I feel so detached from "popular culture" right now. first, I find out that Justin Timberlake has been filming Facebook: The Movie, RIGHT AROUND THE FUCKING CORNER FROM ME, and I had no idea? and now I realize that my favorite Bad, Bad Boy is trying to revive his career and I haven't had a clue? note to self: sign up for Perez Hilton's RSS feed, immediately...

Thursday, October 1, 2009

unattended children will be shot.

this makes me want to own an establishment so I can get really creative. same goes for a-holes on their cellphones, those who don't tip, and people whose face I just plain don't like. (via passive-aggressive notes)


***


unattended children will be shot.: "
as previously discussed, this hamfisted attempt at wit remains the scourge of retail establishments the world over.

at least it doesn't say "expresso"

as it turns out, the umpteen-million variations are even more hilariously clever!

for example, while the original version merely confuses a lot of people, this one just seems like a bizarre incentive for child abandonment.

this doesn't exactly get the point across

quickly, however, things start to get very un-p.c. (and also…very creepy.)



this version, in fact, is almost as popular as the original. (other examples here and here and here and here and here and…is that a machete?)

unattended children will be trafficked into child prostitution

child slavery? now that’s comedy gold. but really, why stop there? why not “unattended children will be trafficked into child prostitution”? “unattended children will be sold to pedophiles”? or anally probed? or…



unattended children will be served as sausage



hilarious, right?

related: the “your mother doesn’t work here” of the hospitality industry



"

my parachute is the color of failure.

so I recently checked out a copy of What Color is Your Parachute: A Practical Manual for Job-Hunters and Career-Changers (full title included here for dramatic effect). yes, it has come to that. as it stands, I find the idea of a sudden, inexplicable death far more appealing than having to make another turkey sandwich for another self-important academic type who is pursuing three simultaneous degrees yet doesn't understand the concept of tipping.

"so stop blogging, asshole, and get on craigslist," you might be saying to yourself right now. ah, but see, I would rather be making hummus and avocado nightmares for pimply Harvard first-years than sitting at the desk of some corporate gang-bang in an itchy button-down get up, answering phones in my best fuck-me voice.

in short, I hate my current job, but far prefer it to taking yet another "this will do for now" position just to keep myself afloat. so! the time has come to do some reassessment. what are my skills? what are the skills I enjoy using the most? what would my "dream job" be? what are the steps I should take to get there? and so forth.






the first step in what will certainly be an arduous - yet ultimately rewarding! - journey is making a list.

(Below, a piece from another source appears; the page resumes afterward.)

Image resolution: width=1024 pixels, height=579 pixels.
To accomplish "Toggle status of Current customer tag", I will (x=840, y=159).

Richard Nelson Bolles (the author of the parachute thing) calls it "THAT ONE PIECE OF PAPER" (caps added for dramatic effect). it is, very simply, a list comprised of "everything you know about yourself". later, important and pertinent information will be extracted from this list. but to begin, it's simple. write what you know. about you, wonderful you.

I have been adding to this list for a few days now.

I am on number 46.

#47 - I have a tendency to procrastinate.

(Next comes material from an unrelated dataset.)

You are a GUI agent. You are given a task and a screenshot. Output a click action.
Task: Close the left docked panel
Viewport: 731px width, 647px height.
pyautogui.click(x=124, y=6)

really, dude? I've lived with myself for 26 years, and all I can come up with are FORTY-SEVEN little tidbits, little soundbites about what makes me beautiful, unique me?

this is going to be a lot harder than I thought.

Friday, July 31, 2009

ways to reconnect with my muse...

...that don’t actually involve writing.


1. hire a P.I. to find her exact whereabouts, then follow her home from work, knock her kneecaps out with a baseball bat and stuff her in my trunk

2. stare at blank Microsoft Word document for hours until eyes tear up and brain threatens to evacuate (NOT RECOMMENDED)

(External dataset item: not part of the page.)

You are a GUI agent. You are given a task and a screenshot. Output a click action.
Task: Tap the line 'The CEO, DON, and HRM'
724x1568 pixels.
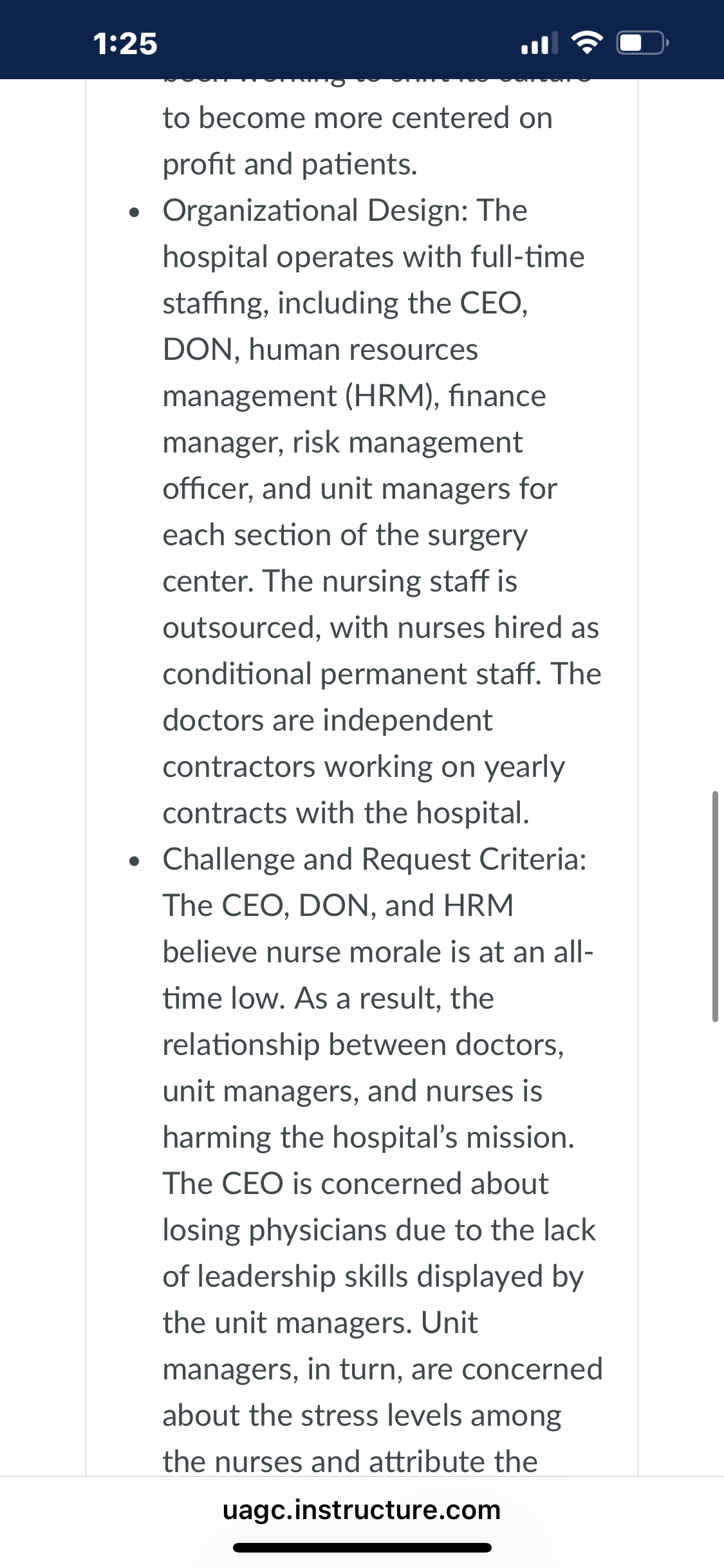pos(338,906)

3. read work done by other people, realize I am a million times more talented, feel smug

4. go on psychedelic drug trip, disappear in the urban jungle for a few days, come back with a fresh spiritual perspective and sense of self-righteousness

5. have nervous breakdown and run screaming into the nuthouse; enjoy a highly medicated vacation

6. drive loved ones to nervous breakdown through excessive whining and self-pity

7. fake death, flee country (and debt)

8. strike self upon head repeatedly with classic works of literature (paperback versions only)

9. fall asleep with books on writing instruction under pillow, hope for absorption of knowledge through osmosis

10. accept the fact that maybe I’m not meant to be a writer, consider alternate methods of artistic expression (interpretive dance, experimental noise bands, suicide, etc.)

Monday, April 6, 2009

coagulated dairy! yes!!

I take serious issue with sour cream commercials.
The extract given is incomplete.